Automotive sector is currently least-loved in the S&P 500

Without the doubt, Maruti Suzuki's size presents a fearsome obstacle to new entrants. It's close to impossible to take on such a dominant player without undercutting it on margin, and Maruti's operating profits have averaged 9.3 percent of sales over the past 10 years pretty much in the middle of the 9 percent-to-10 percent range that Barra wants to achieve company-wide by 2020. Almost by definition, GM could only grow in India by giving up profitability on a global scale.

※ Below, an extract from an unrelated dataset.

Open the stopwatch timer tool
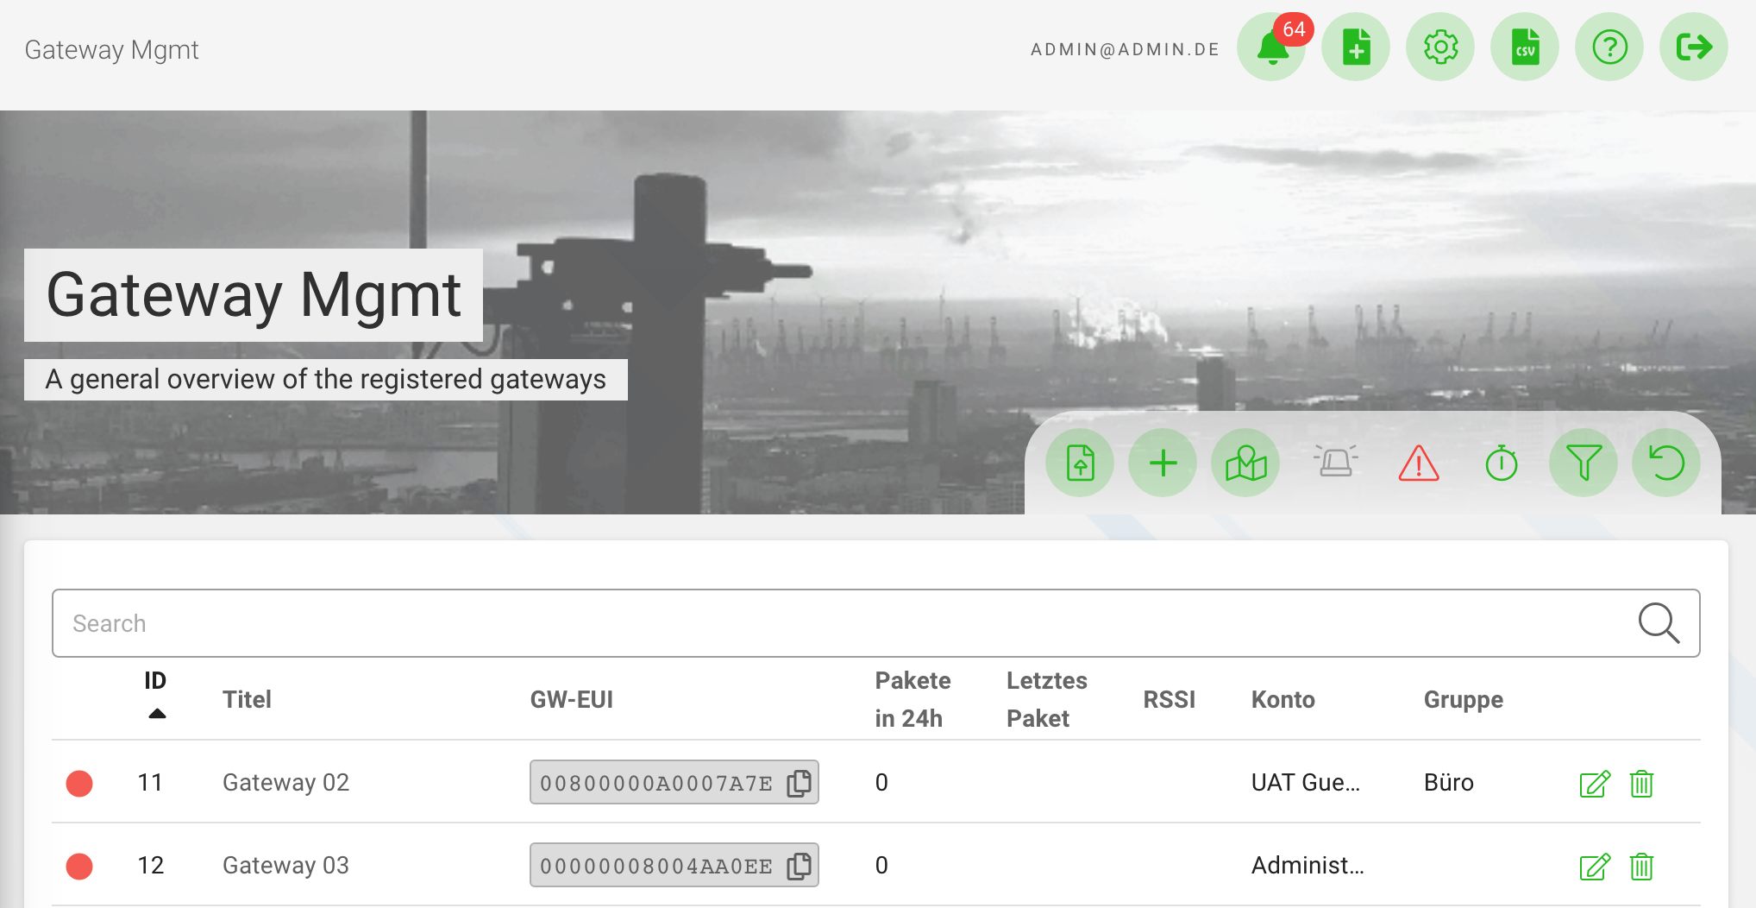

Currently Volkswagen AG now counts China as its biggest region, with more than a third of deliveries. It's looking to repeat the trick in India, announcing a partnership with Tata Motors in March. The other two 10 million-cars-a-year automakers are heading in the same direction, with Toyota Motor Corp. last year partnering with Suzuki Motor Corp. to give it an entree with Maruti, and the Renault-Nissan Alliance building on its tie-up with Mitsubishi Motors Corp.